You are one very lucky person to have gotten a 32.5% discount on your first Avalanche plow right out of the gate. That's usually given to dealers with a very high purchase order up front, good for you. It is also much more then my dealers get. If you become a dealer are you going to sell the plow for the price you paid, or for the suggested retail which is identical to the Metal Pless LiveEdge? I am not picking on you, just want it to be clear the price you paid is dealer cost, unless Avalance has decided to give this deal to every one which would make their dealers very unhappy.


----------



## dieseld (Dec 30, 2005)

I hope I get to see the comparison before this thread gets closed.


----------



## Neige (Jan 29, 2008)

716plowguy;2106023 said:


> Avalanche did give you the discount in hopes you would like the product and become a dealer, numbers you had stated above are retail. Also to be fair im affiliated with Metal Pless but we will get the plows together and take detailed photos and make some videos of both pushers on the same machine on the same lot for a comparison. The lot we will use to test them on is also about as bad as bad gets sunken DI's numerous cracks in the pavement and sunken parts of the lot with massive chunks and slopes. we will also take picture to show lot conditions and obstacles. This will be a unbiased test all brand bs aside. We will both report back with our opinions once the test is completed, we just need some snow on the weekend.


Ok now I know who you are, and yes everyone this person is a dealer for Metal Pless. I think it's great to do a comparison, and stay with your original plan, if you want.
I was hoping to see a comparison on a lot that's similar to what everyone generally plows. Not a pristine lot, but something that represents 80% of what we generally have to deal with. The lot you described, falls into the 1% category.
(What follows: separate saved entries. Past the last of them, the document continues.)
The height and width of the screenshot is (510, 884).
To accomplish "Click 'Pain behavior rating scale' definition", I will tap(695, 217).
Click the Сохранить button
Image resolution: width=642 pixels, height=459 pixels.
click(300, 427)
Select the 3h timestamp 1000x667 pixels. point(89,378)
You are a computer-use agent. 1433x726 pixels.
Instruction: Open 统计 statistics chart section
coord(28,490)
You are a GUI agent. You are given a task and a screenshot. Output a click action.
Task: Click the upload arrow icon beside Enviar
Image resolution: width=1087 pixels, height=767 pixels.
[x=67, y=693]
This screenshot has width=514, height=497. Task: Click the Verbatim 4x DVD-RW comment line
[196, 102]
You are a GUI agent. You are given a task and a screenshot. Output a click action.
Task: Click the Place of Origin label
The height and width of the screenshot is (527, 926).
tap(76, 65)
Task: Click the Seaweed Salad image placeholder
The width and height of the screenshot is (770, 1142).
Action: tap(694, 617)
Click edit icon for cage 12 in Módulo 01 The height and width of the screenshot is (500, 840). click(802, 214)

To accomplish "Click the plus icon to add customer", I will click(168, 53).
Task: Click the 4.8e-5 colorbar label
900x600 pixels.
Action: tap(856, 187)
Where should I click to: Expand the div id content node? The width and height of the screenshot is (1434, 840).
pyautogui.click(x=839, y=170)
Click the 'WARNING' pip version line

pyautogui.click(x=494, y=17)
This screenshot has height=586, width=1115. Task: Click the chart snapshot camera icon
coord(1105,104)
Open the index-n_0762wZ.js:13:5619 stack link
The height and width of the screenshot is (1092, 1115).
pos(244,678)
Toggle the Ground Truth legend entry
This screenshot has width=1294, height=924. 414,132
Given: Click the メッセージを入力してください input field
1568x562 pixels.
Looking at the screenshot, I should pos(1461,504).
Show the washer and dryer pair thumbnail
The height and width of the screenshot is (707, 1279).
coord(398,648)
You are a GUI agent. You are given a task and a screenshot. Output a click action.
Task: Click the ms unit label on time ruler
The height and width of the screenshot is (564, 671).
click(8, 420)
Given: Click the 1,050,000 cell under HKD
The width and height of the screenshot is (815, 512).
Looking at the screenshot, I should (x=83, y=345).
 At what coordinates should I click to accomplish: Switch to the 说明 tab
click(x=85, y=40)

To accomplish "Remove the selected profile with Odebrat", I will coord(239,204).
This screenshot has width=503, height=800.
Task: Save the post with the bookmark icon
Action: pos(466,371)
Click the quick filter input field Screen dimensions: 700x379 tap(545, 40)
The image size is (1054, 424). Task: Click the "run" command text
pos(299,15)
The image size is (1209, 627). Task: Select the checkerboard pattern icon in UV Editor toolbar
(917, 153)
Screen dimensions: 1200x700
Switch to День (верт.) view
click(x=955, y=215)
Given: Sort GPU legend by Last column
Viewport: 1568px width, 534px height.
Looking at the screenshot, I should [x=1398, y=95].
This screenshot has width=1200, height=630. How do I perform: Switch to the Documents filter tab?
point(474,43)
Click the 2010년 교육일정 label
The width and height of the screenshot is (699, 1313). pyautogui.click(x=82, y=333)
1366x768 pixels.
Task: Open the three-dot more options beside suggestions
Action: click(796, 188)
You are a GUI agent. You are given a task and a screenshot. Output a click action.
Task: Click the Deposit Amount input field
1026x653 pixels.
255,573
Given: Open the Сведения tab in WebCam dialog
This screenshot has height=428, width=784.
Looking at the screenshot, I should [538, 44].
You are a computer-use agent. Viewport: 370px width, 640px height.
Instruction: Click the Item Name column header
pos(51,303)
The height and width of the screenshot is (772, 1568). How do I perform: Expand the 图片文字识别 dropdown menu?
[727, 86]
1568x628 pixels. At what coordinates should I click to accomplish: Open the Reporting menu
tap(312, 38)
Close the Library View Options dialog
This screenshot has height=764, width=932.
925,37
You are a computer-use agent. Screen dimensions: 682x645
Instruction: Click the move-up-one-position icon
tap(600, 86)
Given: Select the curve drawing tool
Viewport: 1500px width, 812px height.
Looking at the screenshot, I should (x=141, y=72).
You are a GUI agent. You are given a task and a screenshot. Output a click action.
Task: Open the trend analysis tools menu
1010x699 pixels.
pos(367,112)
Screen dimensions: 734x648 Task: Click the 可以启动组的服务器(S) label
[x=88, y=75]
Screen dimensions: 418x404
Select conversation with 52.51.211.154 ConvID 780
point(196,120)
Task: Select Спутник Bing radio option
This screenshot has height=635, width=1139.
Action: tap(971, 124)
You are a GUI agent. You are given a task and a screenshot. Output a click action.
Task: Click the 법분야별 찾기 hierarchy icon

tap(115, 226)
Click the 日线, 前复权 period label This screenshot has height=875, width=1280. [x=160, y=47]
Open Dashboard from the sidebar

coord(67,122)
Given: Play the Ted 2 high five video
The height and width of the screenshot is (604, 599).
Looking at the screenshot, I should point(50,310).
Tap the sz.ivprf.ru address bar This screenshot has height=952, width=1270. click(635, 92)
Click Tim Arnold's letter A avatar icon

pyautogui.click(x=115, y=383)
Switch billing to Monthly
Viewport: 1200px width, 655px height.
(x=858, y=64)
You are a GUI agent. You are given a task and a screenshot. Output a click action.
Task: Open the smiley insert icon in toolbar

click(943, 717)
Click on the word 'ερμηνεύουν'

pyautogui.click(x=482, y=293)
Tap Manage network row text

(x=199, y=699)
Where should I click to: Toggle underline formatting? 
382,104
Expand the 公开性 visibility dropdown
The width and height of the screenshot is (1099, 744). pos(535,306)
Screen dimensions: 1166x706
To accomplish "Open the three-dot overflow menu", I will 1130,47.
Just my 2 cents.


----------



## Neige (Jan 29, 2008)

dieseld;2106349 said:


> I hope I get to see the comparison before this thread gets closed.


It's all good, very civil no reason to close down.Thumbs Up


----------



## 1olddogtwo (Aug 6, 2007)

Between the two, I would pick the MP. I have yet to see one or operate one but I've seen a couple of those optimus units. I've seen them with broken edges and wing shoes missing.

It is a good thread


----------



## 716plowguy (Sep 5, 2015)

As of now we need snow to do the comparison maybe ill even put a Arctic 17HD in the mix. I agree Paul with the lot the problem is there all on different quick couplers or bucket mount on the Avalanche so the logistics of getting them all to one place to push is difficult to say the least. Also some of these pushers are a hour away each way from one another. The comparison will go down and this thread will be kept to facts and unit info.


----------



## DellDoug (Aug 18, 2009)

i have a optimus and it has worked well look forward to your comparison


----------



## Masssnowfighter (Sep 22, 2012)

716plowguy;2107734 said:


> As of now we need snow to do the comparison maybe ill even put a Arctic 17HD in the mix.
> 
> If anyone is interested I can give a un biased review/ comparison of the 16' metal pless live edge, arctic hd 16 and a boss LDR 16. I have all three sitting in the same parking lot. I have been waiting for a weekend storm also so I could do some serious side by side testing. One test I want to do is scrape an area till nothing else comes up with the boss and the arctic then go over it a final time with the live edge to see how much snow it can scrape that the other two cant.


----------



## EXR (Apr 1, 2009)

I will give my 2cents on my MP pusher. Granted it's not a live box but a R3MAXX. 
To get to the point, it's been the worst snow pusher/plow attachment I have ever purchased. I agree that there is a big jump for MP right now and yes there plowmaxx / agrimaxx is great, I owned one. 
The r3maxx on the other is a complete design fail. I have an older review to on the mp page but since then the entire mould board has buckled and pushed the cutting edge back breaking all the welds on the ribs in the process on the wing extensions. I have fought with the dealer about this and still am. Currently the plow is out of service and not usable after only one season. Will the liveedge stand up better, I certainly hope so. I've owned two pushers before this one (protech and boss) and both never completely failed and in fact were great. I'm confident that if I owned a plowmaxx my dealer and MP regional rep would step up and do something about it, I'm livid over this.


----------



## 716plowguy (Sep 5, 2015)

Masssnowfighter I think that would be awesome. I think it would also be cool to make 2 passes on a long push with each pusher and post detailed pics and see if we can tell what pusher made what pass. Were the same boat here we need snow. Since you have all 3 on the same lot what are the pluses and minuses of each pusher in you opinion?


----------



## Masssnowfighter (Sep 22, 2012)

716plowguySince you have all 3 on the same lot what are the pluses and minuses of each pusher in you opinion?[/QUOTE said:


> I will start up a new thread and do a full review with comparison pics. But here are a few quick plus and minuses of each pusher
> Metal Pless
> Pros- scrapes extremely well, slip hitch is hands down the smoothest of all 3
> Cons- side panel design sucks compared to the other two, bucket mount is weak and under built for the extremely high price tag they charge
> ...


----------



## EXR (Apr 1, 2009)

Masssnowfighter;2108136 said:


> I will start up a new thread and do a full review with comparison pics. But here are a few quick plus and minuses of each pusher
> Metal Pless
> Pros- scrapes extremely well, slip hitch is hands down the smoothest of all 3
> Cons- side panel design sucks compared to the other two, bucket mount is weak and under built for the extremely high price tag they charge
> ...


Yup I agree. I had a boss on my skid steer before selling both. Had that pusher 4 years and it was great. Have a buddy who has the 12ft ldr one and its great too.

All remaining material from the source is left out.